* Text passage
--
American baseball player (born 1960)

Jeffrey Glen Stone (born December 26, 1960) is an American former professional baseball left fielder. He played eight seasons in Major League Baseball (MLB) for the Philadelphia Phillies, Baltimore Orioles, Texas Rangers, and Boston Red Sox.

Stone was signed by the Phillies as an amateur free agent in 1979 out of North Pemiscot High School in Wardell, Missouri. He played his first professional season with their Class A (Short Season) Central Oregon Phillies in 1980. In 1981, Stone played for Class A Spartanburg, where he stole 123 bases while being caught just 13 times, and the next year, he stole 94 bases while at Class A Peninsula of the Carolina League. In 1983, Stone was named the MVP of the Eastern League.
--
* Required action
Which Major League Baseball teams did Jeffrey Glen Stone play for, according to the passage about him?

Stored items from a collection
--
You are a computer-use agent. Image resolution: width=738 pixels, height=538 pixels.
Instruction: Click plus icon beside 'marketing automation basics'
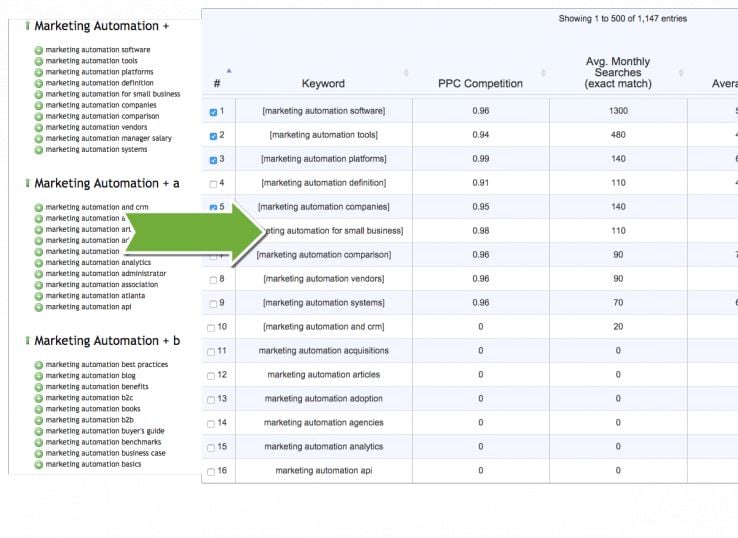tap(39, 464)
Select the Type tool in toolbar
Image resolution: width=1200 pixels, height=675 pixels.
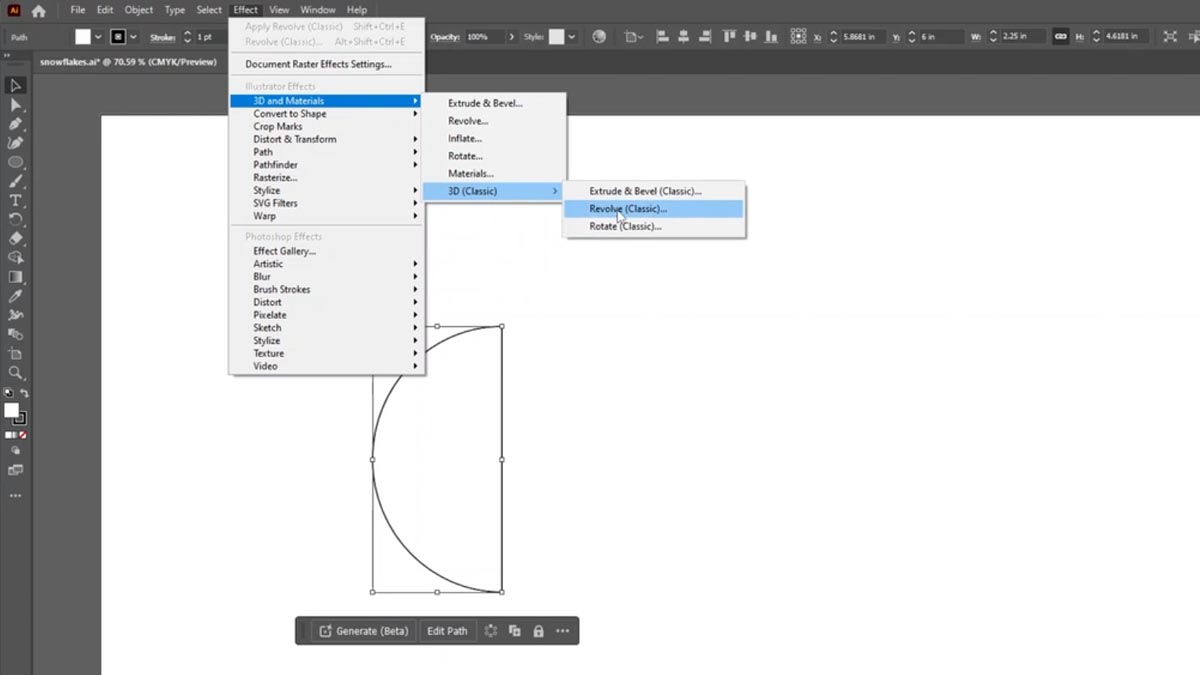(15, 200)
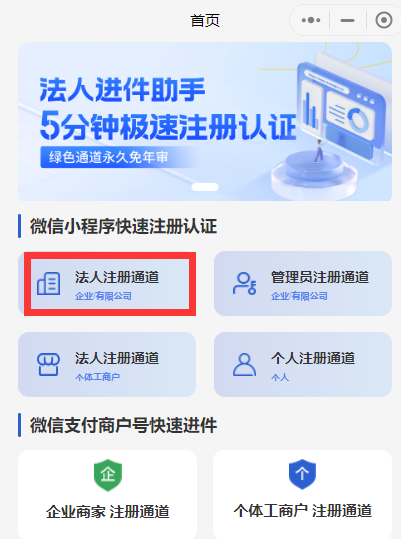This screenshot has width=401, height=539.
Task: Select 个体工商户 注册通道 card
Action: click(302, 494)
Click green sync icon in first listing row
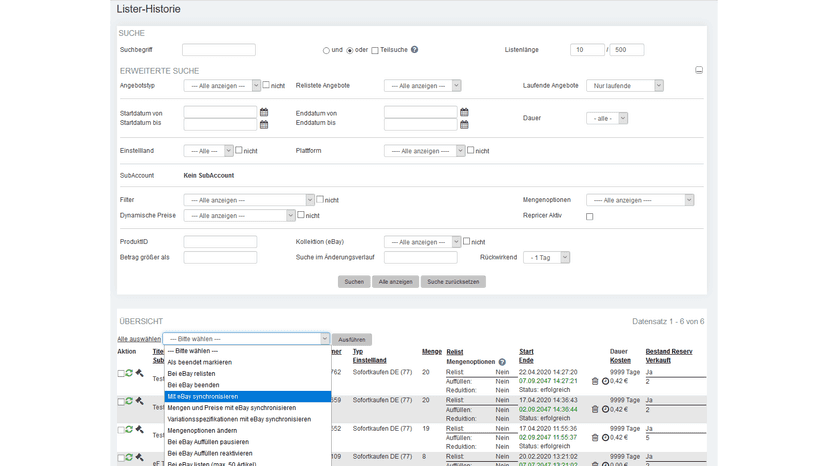The width and height of the screenshot is (828, 466). click(129, 373)
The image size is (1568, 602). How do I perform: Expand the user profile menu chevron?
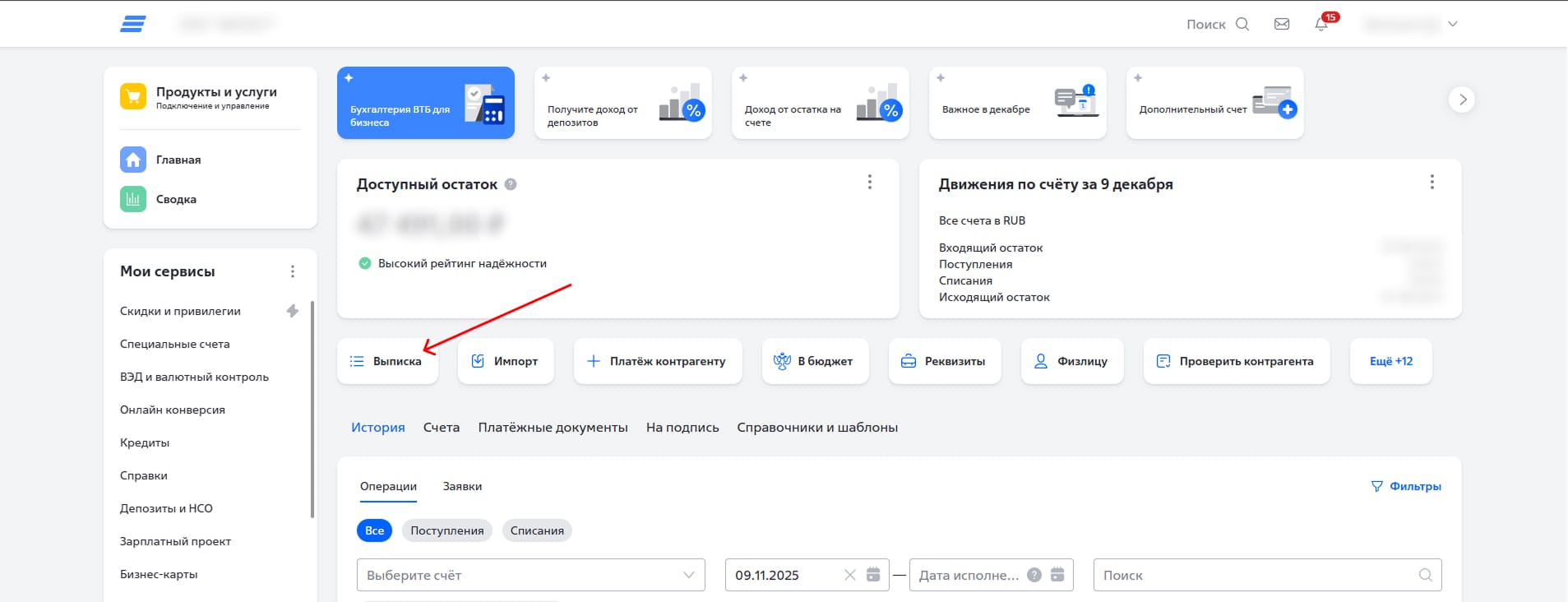click(1453, 24)
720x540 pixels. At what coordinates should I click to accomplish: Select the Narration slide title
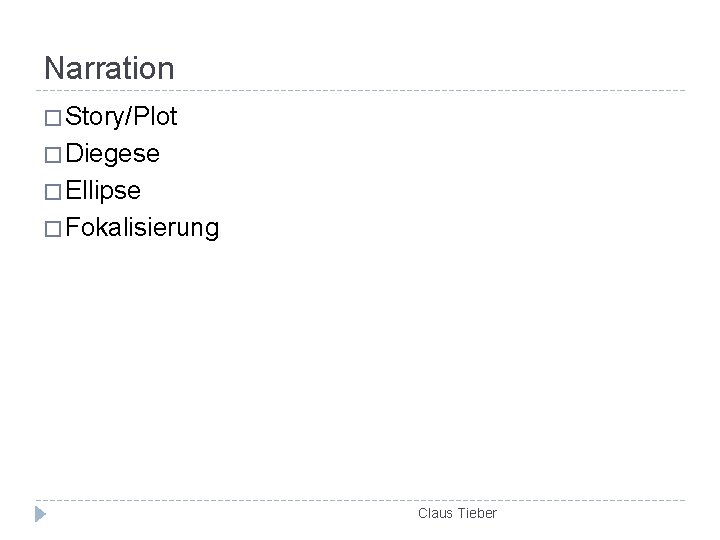109,68
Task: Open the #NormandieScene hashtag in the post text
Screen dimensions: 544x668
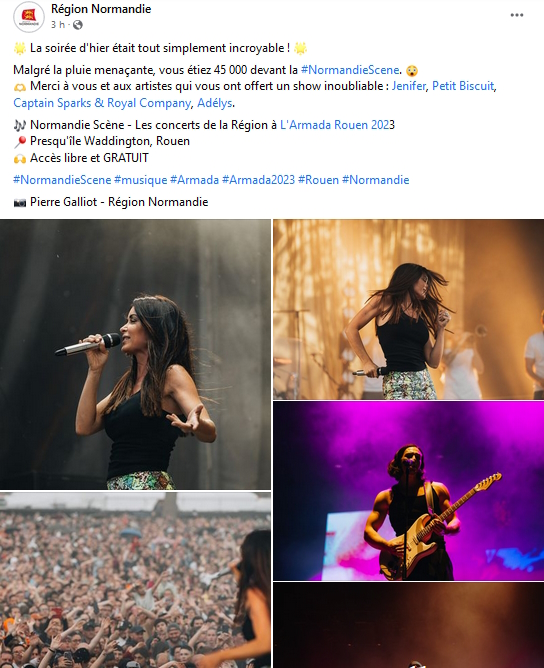Action: [x=350, y=70]
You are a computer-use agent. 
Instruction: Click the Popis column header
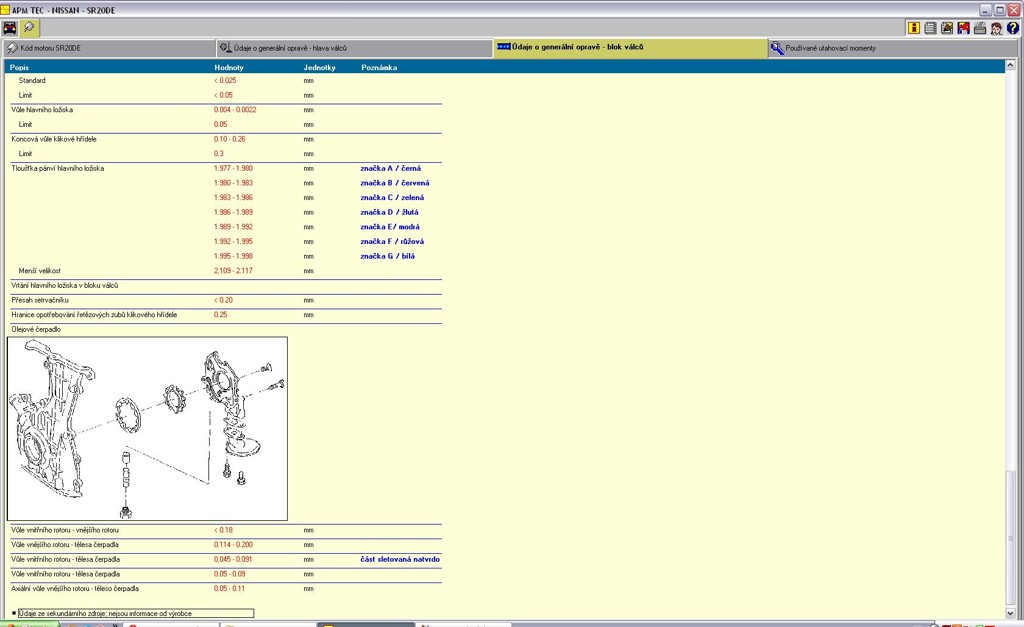(19, 67)
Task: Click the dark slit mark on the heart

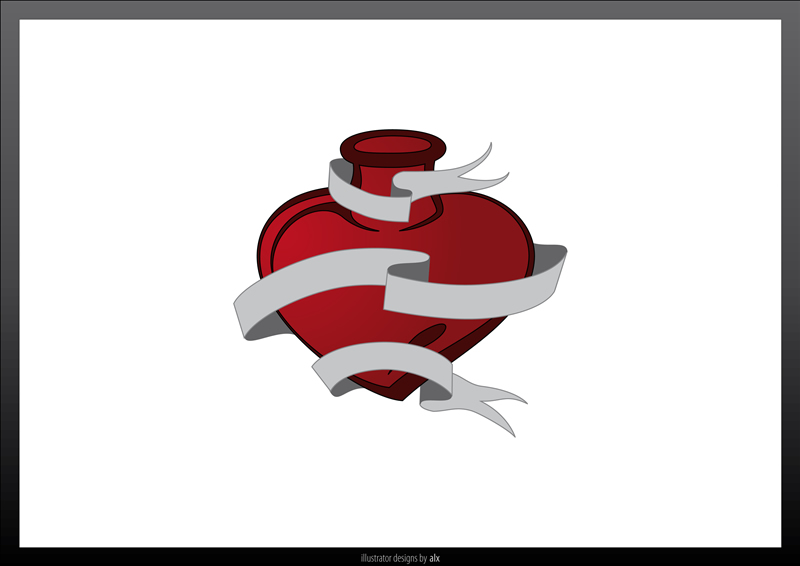Action: (432, 335)
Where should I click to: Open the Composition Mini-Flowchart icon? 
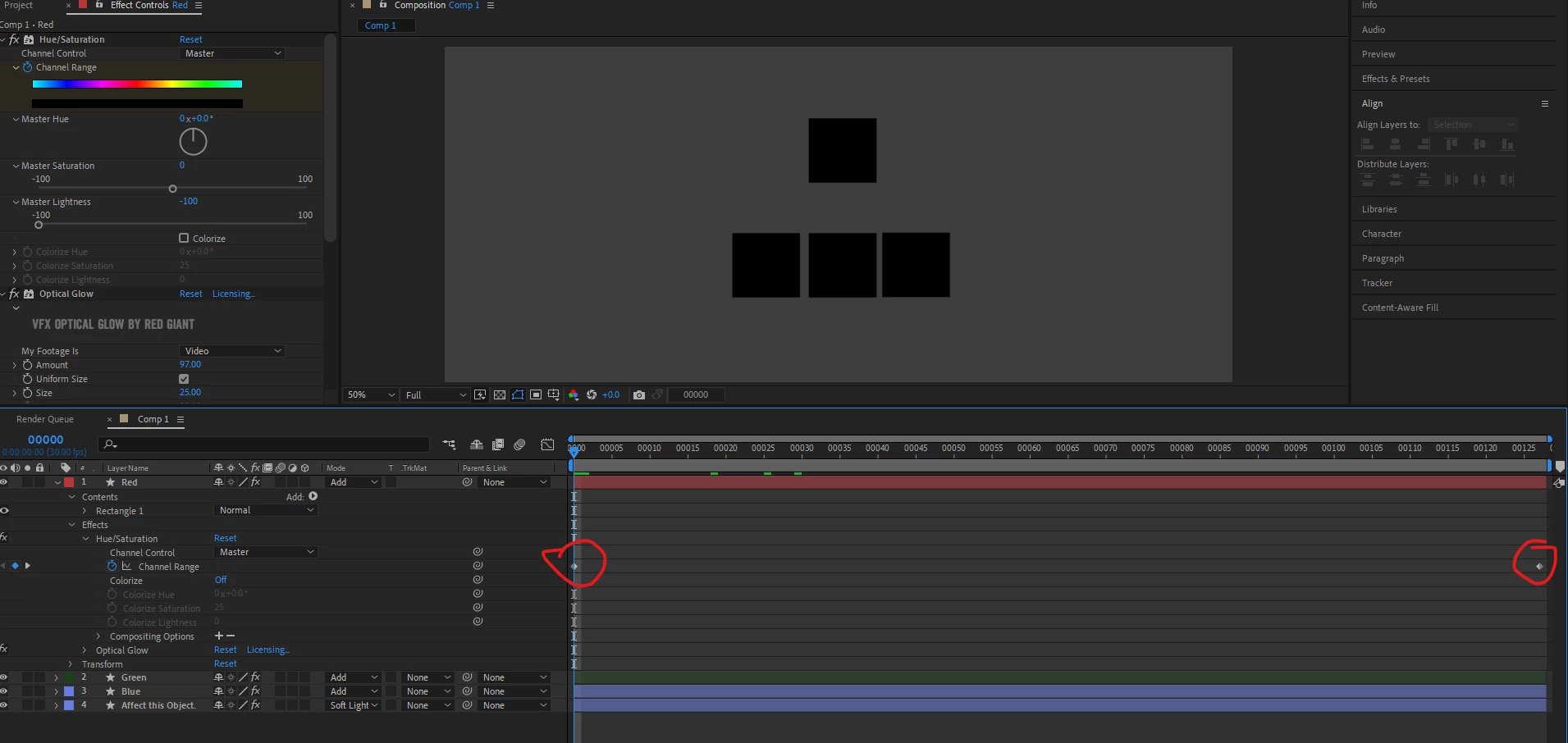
--
* Exercise solution
Philadelphia Phillies, Baltimore Orioles, Texas Rangers, Boston Red Sox